» **Work required**:
Please report every line of the material below that contains the string "swatch", matching case exactly.

» **Raw data**:
☆ ☆ ☆ ☆

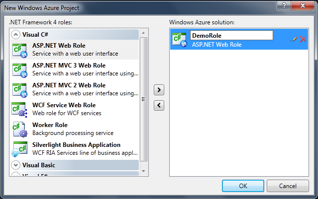This screenshot has height=199, width=318.
Task: Remove DemoRole with the red X icon
Action: pyautogui.click(x=303, y=39)
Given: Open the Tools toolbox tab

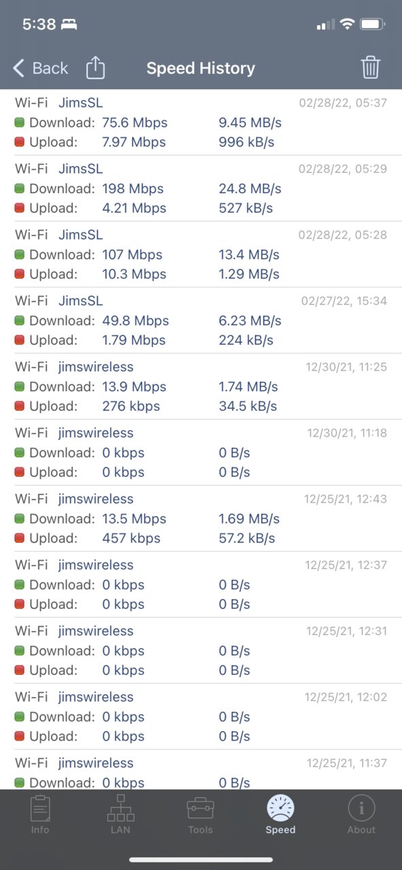Looking at the screenshot, I should [x=201, y=815].
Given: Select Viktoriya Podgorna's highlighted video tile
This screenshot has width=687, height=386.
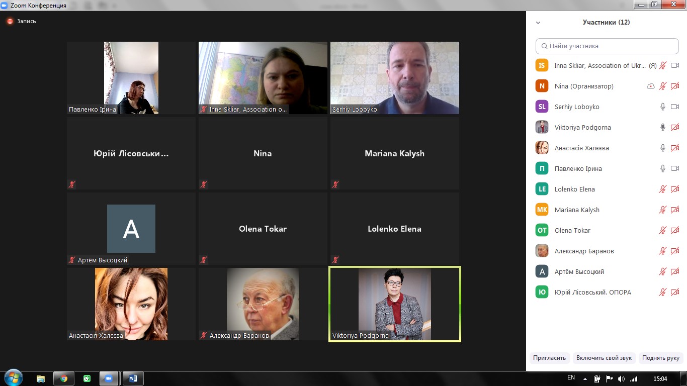Looking at the screenshot, I should [x=394, y=304].
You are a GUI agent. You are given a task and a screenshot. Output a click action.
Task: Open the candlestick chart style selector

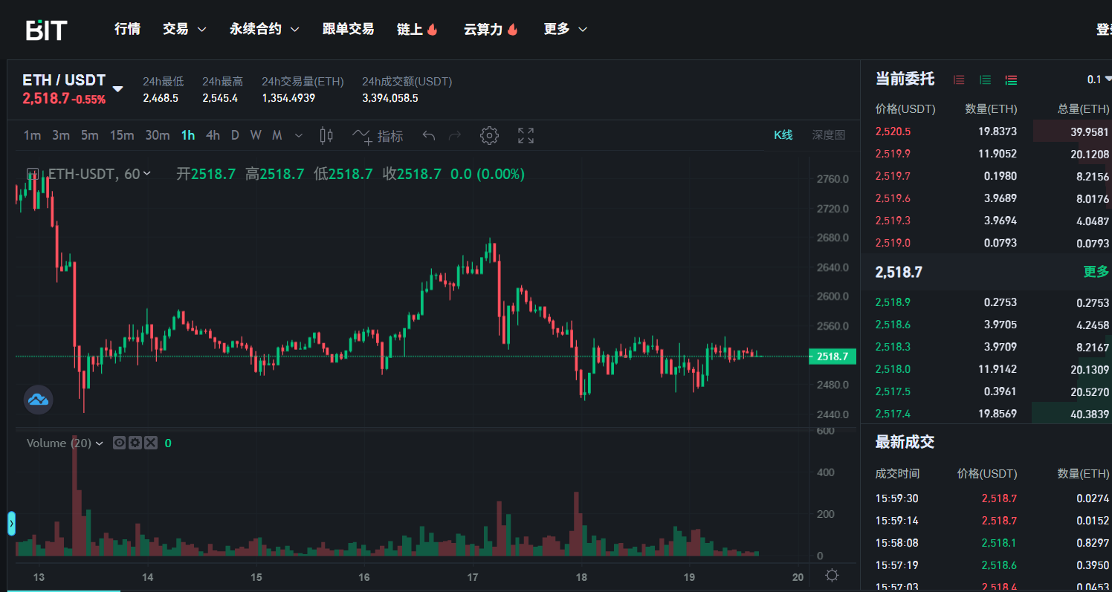click(326, 135)
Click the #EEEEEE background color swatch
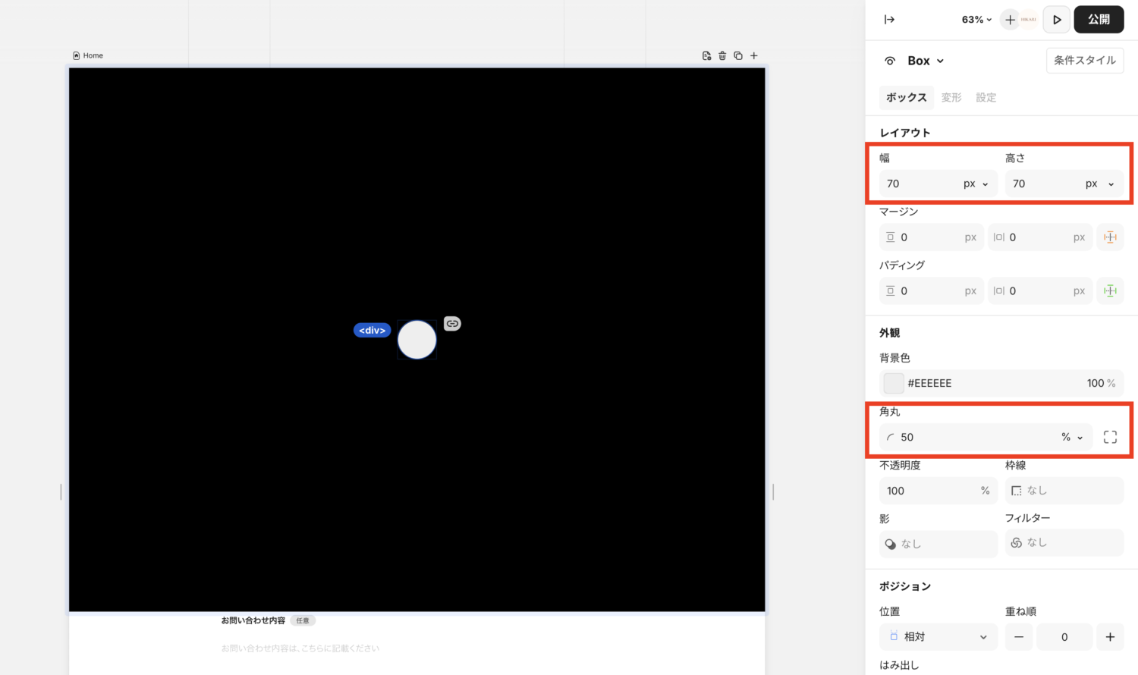 tap(894, 383)
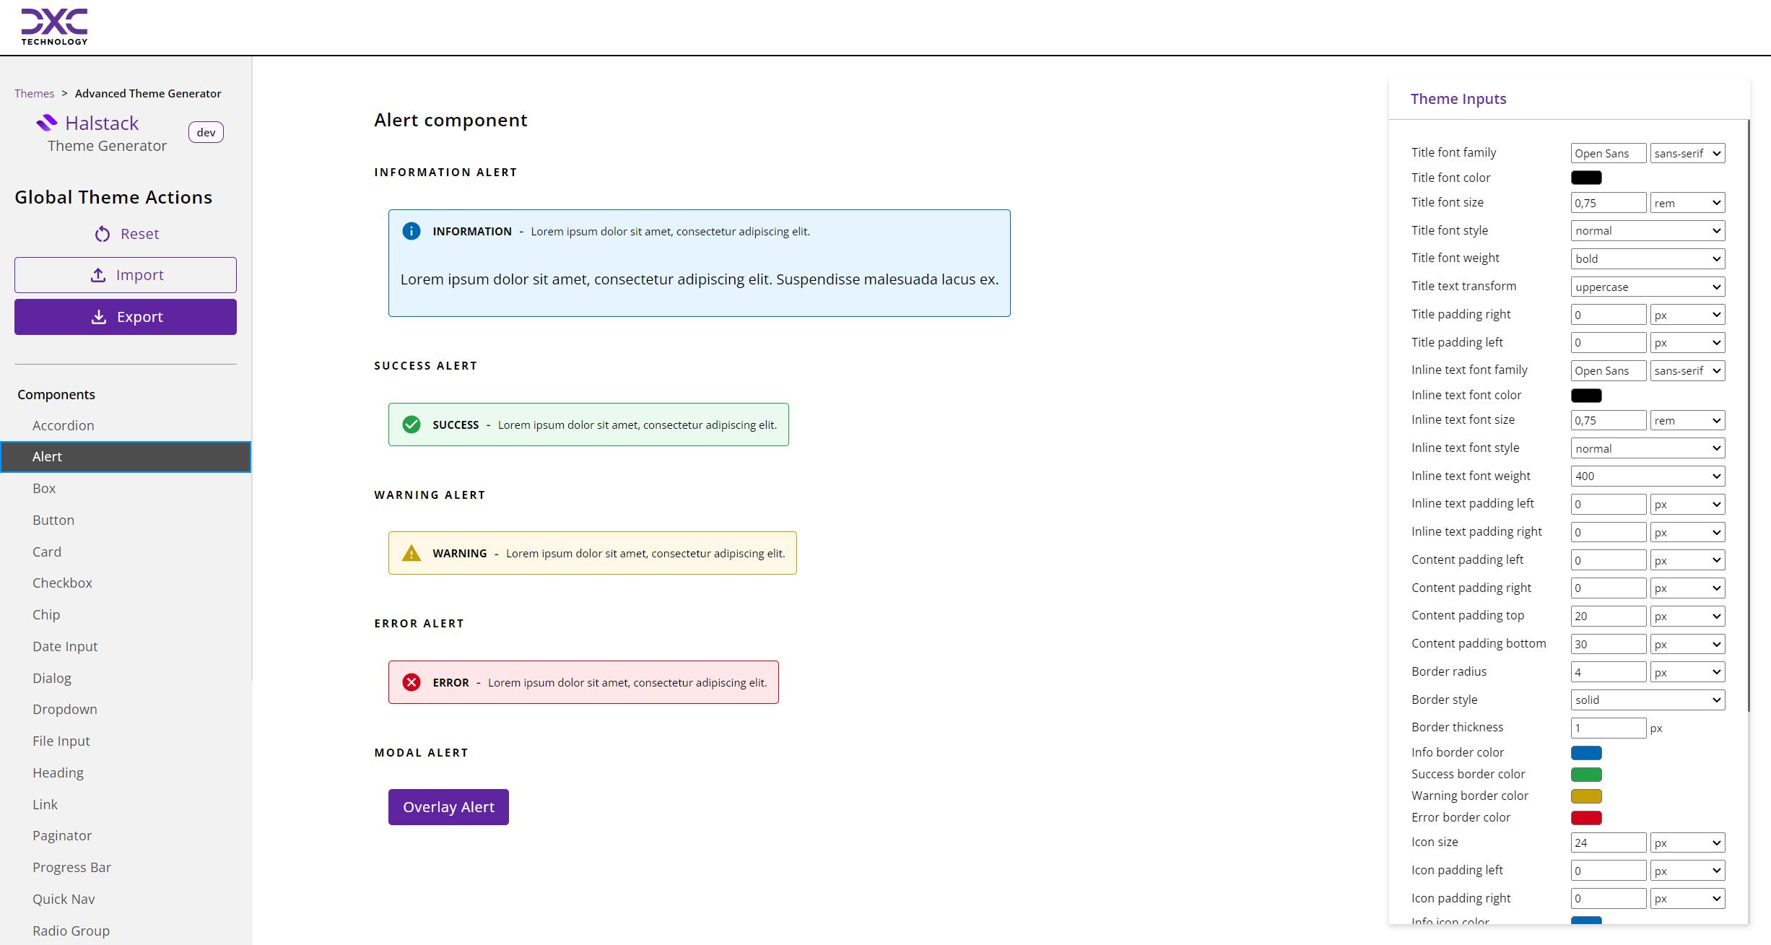Click the green success checkmark icon
The height and width of the screenshot is (945, 1771).
[x=412, y=424]
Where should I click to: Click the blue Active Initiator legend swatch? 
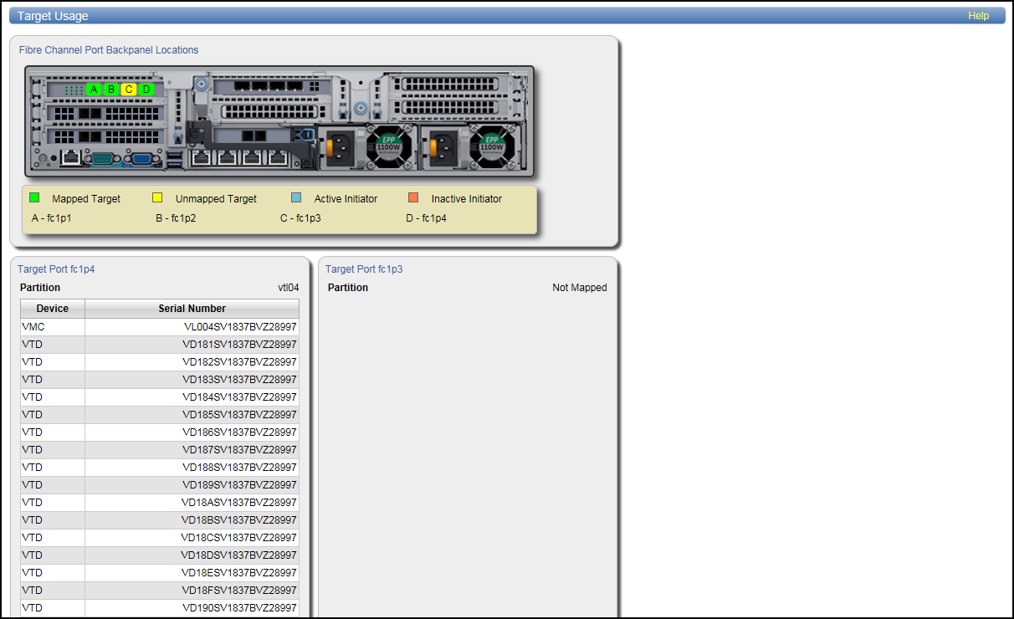click(296, 198)

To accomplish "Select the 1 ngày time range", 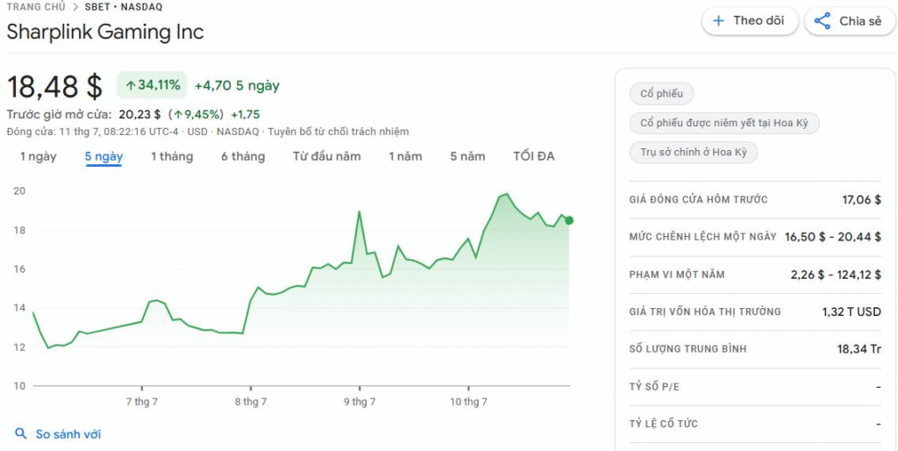I will pyautogui.click(x=39, y=156).
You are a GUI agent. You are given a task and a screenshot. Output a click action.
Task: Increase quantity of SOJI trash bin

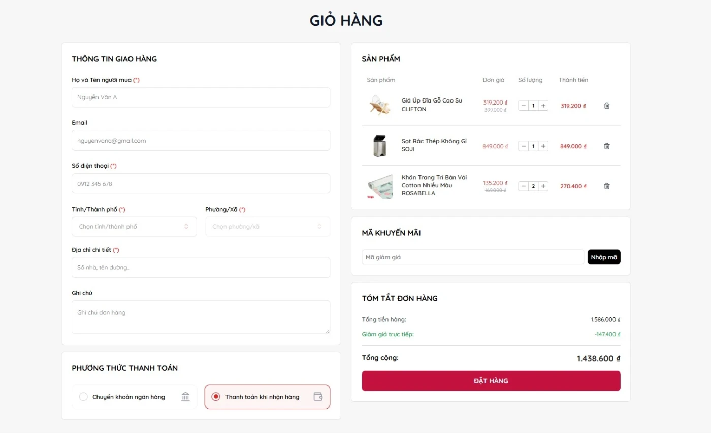coord(543,146)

☆ ☆ ☆ ☆

» **Expected output**:
Click the #EEEEEE background color swatch
Where should I click to: Click the blue Active Initiator legend swatch? 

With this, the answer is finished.